* Records for the task *

-----

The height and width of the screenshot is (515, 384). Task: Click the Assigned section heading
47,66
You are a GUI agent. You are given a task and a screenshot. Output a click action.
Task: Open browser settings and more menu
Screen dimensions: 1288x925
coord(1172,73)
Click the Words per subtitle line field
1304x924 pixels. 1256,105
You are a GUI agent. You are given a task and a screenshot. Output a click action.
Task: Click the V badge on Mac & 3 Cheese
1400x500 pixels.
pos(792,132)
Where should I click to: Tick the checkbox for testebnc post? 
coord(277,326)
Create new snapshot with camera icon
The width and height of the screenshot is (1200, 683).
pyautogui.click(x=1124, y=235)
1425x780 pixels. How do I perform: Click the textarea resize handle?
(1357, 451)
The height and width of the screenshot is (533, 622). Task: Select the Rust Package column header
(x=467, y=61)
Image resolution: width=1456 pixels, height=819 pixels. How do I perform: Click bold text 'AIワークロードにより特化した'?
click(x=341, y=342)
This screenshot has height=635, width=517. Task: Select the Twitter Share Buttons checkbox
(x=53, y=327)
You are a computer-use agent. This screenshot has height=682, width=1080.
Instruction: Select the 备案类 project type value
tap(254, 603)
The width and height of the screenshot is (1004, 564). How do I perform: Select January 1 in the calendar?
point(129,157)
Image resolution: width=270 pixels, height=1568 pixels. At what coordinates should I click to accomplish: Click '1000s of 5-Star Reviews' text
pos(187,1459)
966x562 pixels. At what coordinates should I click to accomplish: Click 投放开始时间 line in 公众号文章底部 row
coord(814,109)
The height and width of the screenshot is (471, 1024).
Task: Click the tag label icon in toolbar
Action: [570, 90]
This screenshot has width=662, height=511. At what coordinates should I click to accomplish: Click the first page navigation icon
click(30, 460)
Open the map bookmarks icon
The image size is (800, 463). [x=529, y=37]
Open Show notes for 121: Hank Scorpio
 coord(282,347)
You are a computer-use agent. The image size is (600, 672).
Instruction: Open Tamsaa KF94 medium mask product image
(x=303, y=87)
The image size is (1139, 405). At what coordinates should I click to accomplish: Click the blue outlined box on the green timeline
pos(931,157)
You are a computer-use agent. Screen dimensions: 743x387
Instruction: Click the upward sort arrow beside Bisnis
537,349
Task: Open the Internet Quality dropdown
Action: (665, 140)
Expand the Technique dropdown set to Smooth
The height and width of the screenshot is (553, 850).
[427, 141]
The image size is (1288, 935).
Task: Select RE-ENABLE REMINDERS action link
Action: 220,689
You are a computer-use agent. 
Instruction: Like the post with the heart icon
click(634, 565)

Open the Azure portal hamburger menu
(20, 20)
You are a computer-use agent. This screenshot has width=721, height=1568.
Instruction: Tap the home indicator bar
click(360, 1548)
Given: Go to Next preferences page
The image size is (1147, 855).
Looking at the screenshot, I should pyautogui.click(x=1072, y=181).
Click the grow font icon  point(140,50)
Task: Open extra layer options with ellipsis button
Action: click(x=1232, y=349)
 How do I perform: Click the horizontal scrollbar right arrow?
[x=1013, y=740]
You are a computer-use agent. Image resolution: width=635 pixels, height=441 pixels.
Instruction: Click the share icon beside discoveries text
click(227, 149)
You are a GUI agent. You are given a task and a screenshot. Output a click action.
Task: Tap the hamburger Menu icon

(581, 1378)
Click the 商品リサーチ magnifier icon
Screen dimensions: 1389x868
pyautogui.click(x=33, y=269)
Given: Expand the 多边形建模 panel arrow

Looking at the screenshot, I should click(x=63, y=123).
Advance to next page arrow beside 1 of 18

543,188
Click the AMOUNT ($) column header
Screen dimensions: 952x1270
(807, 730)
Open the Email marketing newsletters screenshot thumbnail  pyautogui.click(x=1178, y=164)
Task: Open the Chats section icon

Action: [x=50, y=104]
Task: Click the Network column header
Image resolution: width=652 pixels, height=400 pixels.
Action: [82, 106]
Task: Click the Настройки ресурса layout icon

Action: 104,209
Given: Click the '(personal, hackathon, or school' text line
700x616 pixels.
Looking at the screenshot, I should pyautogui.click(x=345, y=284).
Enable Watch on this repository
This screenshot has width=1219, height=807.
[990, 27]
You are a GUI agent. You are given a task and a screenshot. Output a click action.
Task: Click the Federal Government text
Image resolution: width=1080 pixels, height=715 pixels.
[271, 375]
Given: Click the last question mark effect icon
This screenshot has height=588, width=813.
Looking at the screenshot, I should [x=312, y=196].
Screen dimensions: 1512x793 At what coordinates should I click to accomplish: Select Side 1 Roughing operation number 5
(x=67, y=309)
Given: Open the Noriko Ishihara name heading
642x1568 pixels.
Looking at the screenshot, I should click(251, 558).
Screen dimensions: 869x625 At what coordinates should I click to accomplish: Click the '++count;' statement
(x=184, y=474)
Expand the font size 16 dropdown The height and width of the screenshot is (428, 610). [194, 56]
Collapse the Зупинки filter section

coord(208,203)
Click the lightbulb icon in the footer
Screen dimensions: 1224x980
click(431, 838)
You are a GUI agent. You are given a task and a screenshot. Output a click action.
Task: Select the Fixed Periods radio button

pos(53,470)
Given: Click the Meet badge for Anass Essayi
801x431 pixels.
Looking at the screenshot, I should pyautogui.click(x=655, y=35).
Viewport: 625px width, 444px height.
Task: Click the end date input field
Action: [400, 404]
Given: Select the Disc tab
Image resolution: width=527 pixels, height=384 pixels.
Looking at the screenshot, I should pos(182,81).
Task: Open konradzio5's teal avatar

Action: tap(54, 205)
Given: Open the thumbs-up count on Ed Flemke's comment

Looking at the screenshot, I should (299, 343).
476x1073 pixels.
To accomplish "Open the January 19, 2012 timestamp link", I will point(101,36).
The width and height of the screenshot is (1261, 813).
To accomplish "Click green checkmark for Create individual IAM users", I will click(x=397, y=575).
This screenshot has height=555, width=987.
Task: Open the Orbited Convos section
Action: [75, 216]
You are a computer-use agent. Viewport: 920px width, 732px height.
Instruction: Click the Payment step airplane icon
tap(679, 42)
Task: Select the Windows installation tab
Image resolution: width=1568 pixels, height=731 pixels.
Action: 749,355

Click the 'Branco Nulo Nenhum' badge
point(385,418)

-----

* Work instructions *
Keeping every line exactly as it is, copy all the records.

* Solution for this task *
The height and width of the screenshot is (515, 384). Task: Click the Assigned section heading
47,66
You are a GUI agent. You are given a task and a screenshot. Output a click action.
Task: Open browser settings and more menu
Screen dimensions: 1288x925
coord(1172,73)
Click the Words per subtitle line field
1304x924 pixels. 1256,105
You are a GUI agent. You are given a task and a screenshot. Output a click action.
Task: Click the V badge on Mac & 3 Cheese
1400x500 pixels.
pos(792,132)
Where should I click to: Tick the checkbox for testebnc post? 
coord(277,326)
Create new snapshot with camera icon
The width and height of the screenshot is (1200, 683).
pyautogui.click(x=1124, y=235)
1425x780 pixels. How do I perform: Click the textarea resize handle?
(1357, 451)
The height and width of the screenshot is (533, 622). Task: Select the Rust Package column header
(x=467, y=61)
Image resolution: width=1456 pixels, height=819 pixels. How do I perform: Click bold text 'AIワークロードにより特化した'?
click(x=341, y=342)
This screenshot has height=635, width=517. Task: Select the Twitter Share Buttons checkbox
(x=53, y=327)
You are a computer-use agent. This screenshot has height=682, width=1080.
Instruction: Select the 备案类 project type value
tap(254, 603)
The width and height of the screenshot is (1004, 564). How do I perform: Select January 1 in the calendar?
point(129,157)
Image resolution: width=270 pixels, height=1568 pixels. At what coordinates should I click to accomplish: Click '1000s of 5-Star Reviews' text
pos(187,1459)
966x562 pixels. At what coordinates should I click to accomplish: Click 投放开始时间 line in 公众号文章底部 row
coord(814,109)
The height and width of the screenshot is (471, 1024).
Task: Click the tag label icon in toolbar
Action: [570, 90]
This screenshot has width=662, height=511. At what coordinates should I click to accomplish: Click the first page navigation icon
click(30, 460)
Open the map bookmarks icon
The image size is (800, 463). [x=529, y=37]
Open Show notes for 121: Hank Scorpio
 coord(282,347)
You are a computer-use agent. The image size is (600, 672).
Instruction: Open Tamsaa KF94 medium mask product image
(x=303, y=87)
The image size is (1139, 405). At what coordinates should I click to accomplish: Click the blue outlined box on the green timeline
pos(931,157)
You are a computer-use agent. Screen dimensions: 743x387
Instruction: Click the upward sort arrow beside Bisnis
537,349
Task: Open the Internet Quality dropdown
Action: (665, 140)
Expand the Technique dropdown set to Smooth
The height and width of the screenshot is (553, 850).
[427, 141]
The image size is (1288, 935).
Task: Select RE-ENABLE REMINDERS action link
Action: 220,689
You are a computer-use agent. 
Instruction: Like the post with the heart icon
click(634, 565)

Open the Azure portal hamburger menu
(20, 20)
You are a computer-use agent. This screenshot has width=721, height=1568.
Instruction: Tap the home indicator bar
click(360, 1548)
Given: Go to Next preferences page
The image size is (1147, 855).
Looking at the screenshot, I should pyautogui.click(x=1072, y=181).
Click the grow font icon  point(140,50)
Task: Open extra layer options with ellipsis button
Action: click(x=1232, y=349)
 How do I perform: Click the horizontal scrollbar right arrow?
[x=1013, y=740]
You are a computer-use agent. Image resolution: width=635 pixels, height=441 pixels.
Instruction: Click the share icon beside discoveries text
click(227, 149)
You are a GUI agent. You are given a task and a screenshot. Output a click action.
Task: Tap the hamburger Menu icon

(581, 1378)
Click the 商品リサーチ magnifier icon
Screen dimensions: 1389x868
pyautogui.click(x=33, y=269)
Given: Expand the 多边形建模 panel arrow

Looking at the screenshot, I should click(x=63, y=123).
Advance to next page arrow beside 1 of 18

543,188
Click the AMOUNT ($) column header
Screen dimensions: 952x1270
(807, 730)
Open the Email marketing newsletters screenshot thumbnail  pyautogui.click(x=1178, y=164)
Task: Open the Chats section icon

Action: [x=50, y=104]
Task: Click the Network column header
Image resolution: width=652 pixels, height=400 pixels.
Action: [82, 106]
Task: Click the Настройки ресурса layout icon

Action: 104,209
Given: Click the '(personal, hackathon, or school' text line
700x616 pixels.
Looking at the screenshot, I should pyautogui.click(x=345, y=284).
Enable Watch on this repository
This screenshot has width=1219, height=807.
[990, 27]
You are a GUI agent. You are given a task and a screenshot. Output a click action.
Task: Click the Federal Government text
Image resolution: width=1080 pixels, height=715 pixels.
[271, 375]
Given: Click the last question mark effect icon
This screenshot has height=588, width=813.
Looking at the screenshot, I should [x=312, y=196].
Screen dimensions: 1512x793 At what coordinates should I click to accomplish: Select Side 1 Roughing operation number 5
(x=67, y=309)
Given: Open the Noriko Ishihara name heading
642x1568 pixels.
Looking at the screenshot, I should click(251, 558).
Screen dimensions: 869x625 At what coordinates should I click to accomplish: Click the '++count;' statement
(x=184, y=474)
Expand the font size 16 dropdown The height and width of the screenshot is (428, 610). [194, 56]
Collapse the Зупинки filter section

coord(208,203)
Click the lightbulb icon in the footer
Screen dimensions: 1224x980
click(431, 838)
You are a GUI agent. You are given a task and a screenshot. Output a click action.
Task: Select the Fixed Periods radio button

pos(53,470)
Given: Click the Meet badge for Anass Essayi
801x431 pixels.
Looking at the screenshot, I should pyautogui.click(x=655, y=35).
Viewport: 625px width, 444px height.
Task: Click the end date input field
Action: [400, 404]
Given: Select the Disc tab
Image resolution: width=527 pixels, height=384 pixels.
Looking at the screenshot, I should pos(182,81).
Task: Open konradzio5's teal avatar

Action: tap(54, 205)
Given: Open the thumbs-up count on Ed Flemke's comment

Looking at the screenshot, I should (299, 343).
476x1073 pixels.
To accomplish "Open the January 19, 2012 timestamp link", I will point(101,36).
The width and height of the screenshot is (1261, 813).
To accomplish "Click green checkmark for Create individual IAM users", I will click(x=397, y=575).
This screenshot has height=555, width=987.
Task: Open the Orbited Convos section
Action: [75, 216]
You are a computer-use agent. Viewport: 920px width, 732px height.
Instruction: Click the Payment step airplane icon
tap(679, 42)
Task: Select the Windows installation tab
Image resolution: width=1568 pixels, height=731 pixels.
Action: 749,355

Click the 'Branco Nulo Nenhum' badge
point(385,418)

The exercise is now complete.